= Shidax =

Japanese food services company

Shidax Corporation (シダックス株式会社, Shidakkusu Kabushiki-gaisha) is a company providing food services and operating the largest karaoke shop chain in Japan.

== Divisions ==
Shidax is primarily in the food service industry with more than 3,000 locations throughout Japan. 60% of their business comes from serving food in hospitals, kindergartens, primary, junior high and high schools, colleges, universities, companies, restaurants and nursing homes. In 2005, Shidax was fifth in Japan's food service industry behind McDonald's, Skylark, Hoka Hoka Tai, and Yoshinoya.

The second largest division in the company is its Karaoke arm - which is what the company is best known for among the general public. Shidax Corporation has more than 300 karaoke shops across Japan, which operate under the name SHIDAX Please!. They are typical of the many big karaoke establishments and serve a wide selection of food and drink.
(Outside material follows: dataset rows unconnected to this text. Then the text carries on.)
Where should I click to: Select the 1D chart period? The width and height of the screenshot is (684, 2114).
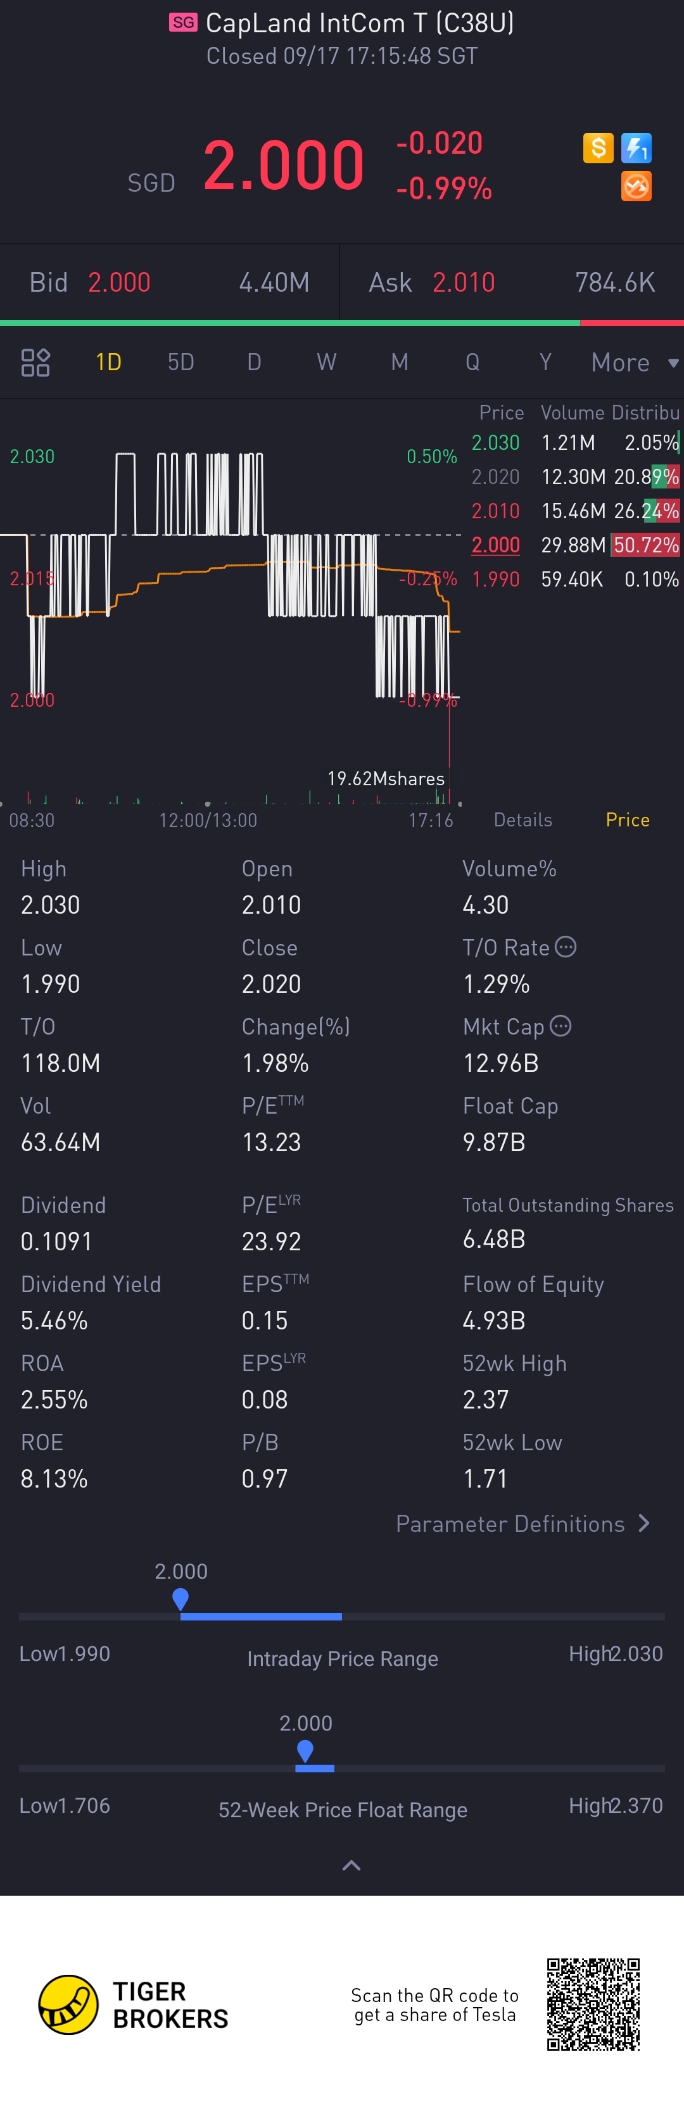coord(108,362)
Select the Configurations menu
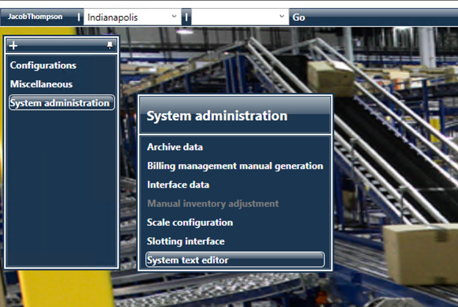458x307 pixels. click(x=43, y=65)
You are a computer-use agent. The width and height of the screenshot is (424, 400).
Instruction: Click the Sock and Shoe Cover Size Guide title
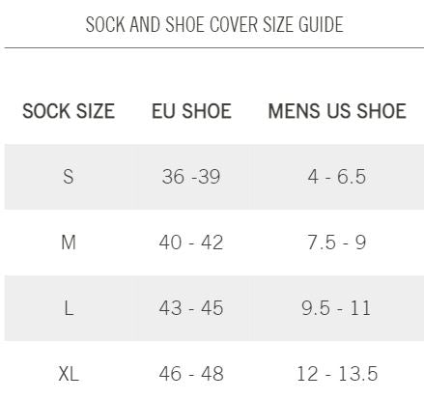pos(214,24)
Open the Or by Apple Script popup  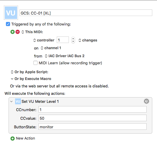30,72
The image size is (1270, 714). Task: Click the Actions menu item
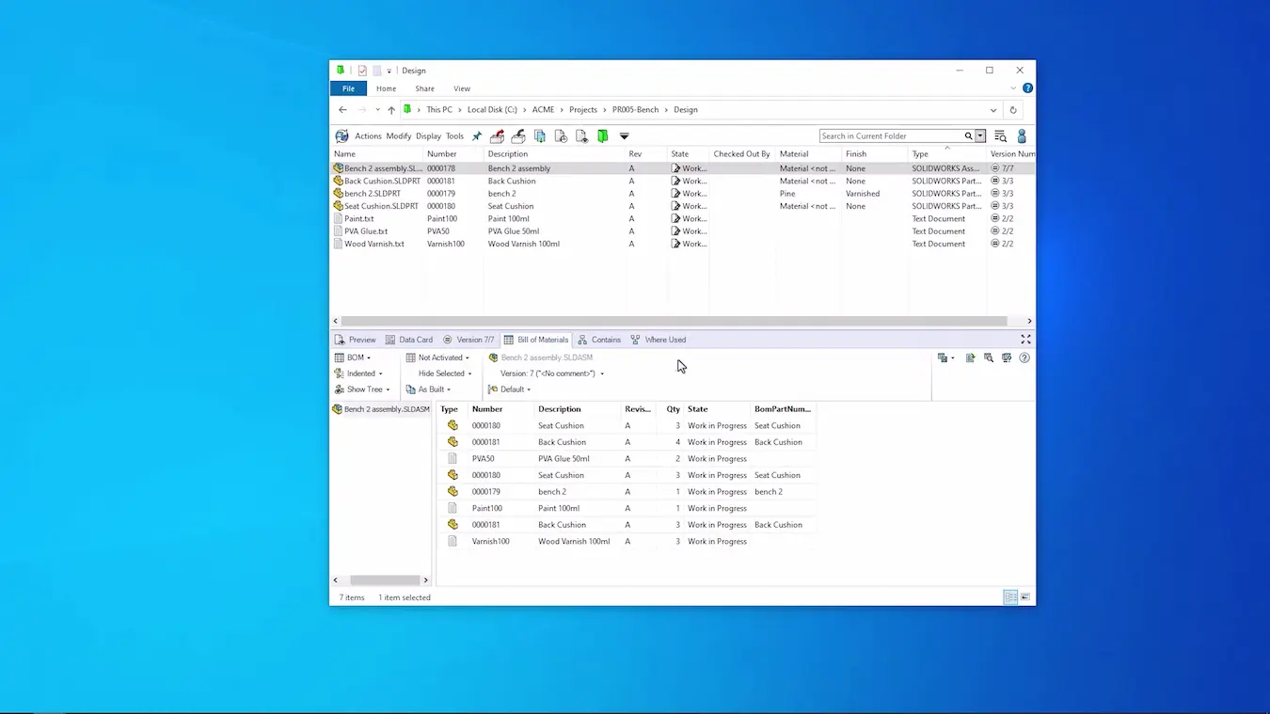click(368, 135)
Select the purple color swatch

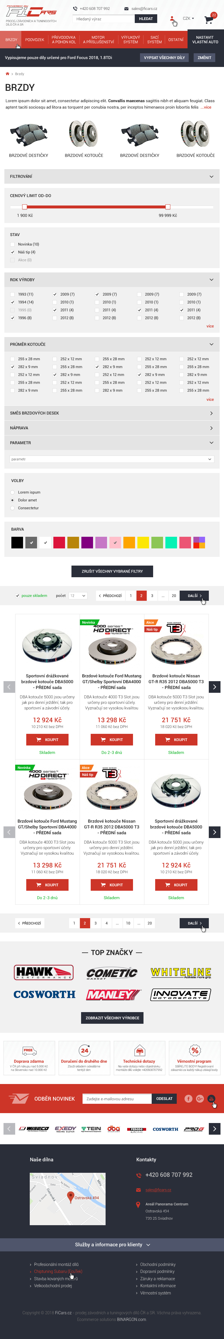point(87,543)
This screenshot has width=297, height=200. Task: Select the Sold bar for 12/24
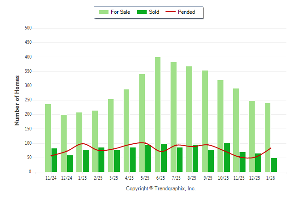pyautogui.click(x=70, y=163)
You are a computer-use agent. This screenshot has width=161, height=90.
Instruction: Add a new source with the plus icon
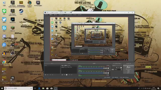click(x=62, y=75)
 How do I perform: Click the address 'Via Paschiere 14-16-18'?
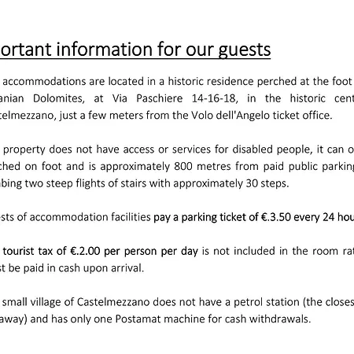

Karaoke is approximately 40% of their business.

== Management ==
Dr. Ken Shida, the current President of Shidax took over the 50+ year old family business from his father.

== Overseas expansion ==
Shidax Corp in March 2013 said it will start catering services for corporate customers in Vietnam. It will take over 35 percent of the shares in Galaxy TSC Co., a Ho Chi Minh City-based catering firm, and change the name of it to Galaxy Shidax Co. The aim is to provide 200,000 meals a day in 2017.